Generalplan Ost

Durante gli anni Quaranta ciò che spaventava davvero dell'azione nazista è che essa non è dettata da contingenze temporanee ma prefigura il possibile futuro dell'ordine nuovo europeo. In questo senso vengono prese misure giustificate solo della considerazione che vi sono aree europee, quelle orientali in particolare, popolate da razze di Utermenschen (cioè sottouomini), tra i quali i nazisti includono gli slavi, gli zingari e gli ebrei. Le aree per le quali si elaborano i progetti più estremi sono il Governatorato Generale (cioè la Polonia centrale, che include Varsavia e Cracovia e poi anche la Galizia, con Leopoli), l'Ucraina, la Bielorussia e gli altri territori ex sovietici man mano conquistati. Tutte le aree sono sotto il controllo delle SS e fanno capo a Himmler.

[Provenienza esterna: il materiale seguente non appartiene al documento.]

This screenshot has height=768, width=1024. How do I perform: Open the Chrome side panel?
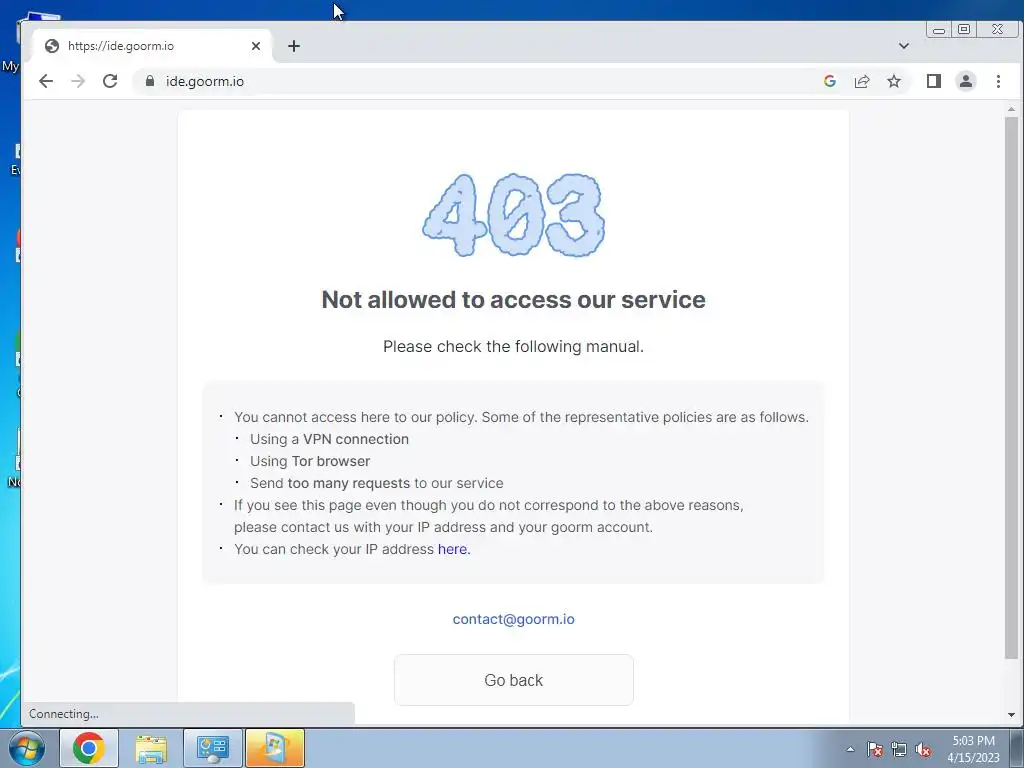(933, 81)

Il piano di riorganizzazione di queste aree (Generalplan Ost, Piano generale per l'Est) prevede la colonizzazione dell'intera regione da parte dei coloni tedeschi spostati dalle regioni occidentali e dotati dei fondi espropriati alla popolazione locale di "razza inferiore". Prevede inoltre che la popolazione slava locale sia sottoposta a una selezione razziale che consenta di individuare persone di prevalente (sebbene lontana) discendenza tedesca: queste persone devono essere sottoposte a un programma di rieducazione culturale, che consenta loro di rientrare a far parte a pieno titolo dello Herrenvolk (popolo padrone). Prevede anche che la maggior parte della popolazione slava ritenuta indesiderata, perché irrimediabilmente non "germanizzabile", sia espulso verso est cioè (in Siberia, una volta che l'Urss sia stata sconfitta), mentre quella trattenuta sia utilizzata come manodopera semiservile. Prevede infine che per i bambini di questa popolazione semiservile siano predisposte scuole nelle quali si insegnino solo nozioni elementari di lingua e matematica e niente più, posto che il loro destino sarà quello di svolgere la funzione di servi per il popolo-padrone. Le linee direttive concepite da Hitler in persona trovano corrispondenza nelle ordinanze emesse dalle autorità che operano nelle colonie orientali. In forma piuttosto caotica questi progetti cominciano a essere realizzati man mano che i territori orientali vengono conquistati, con grandi spostamenti forzati di popolazioni locali che in Ucraina e in Bielorussia sono attuati anche per togliere punti di riferimento ai gruppi di partigiani filosovietici che vi si stanno formando.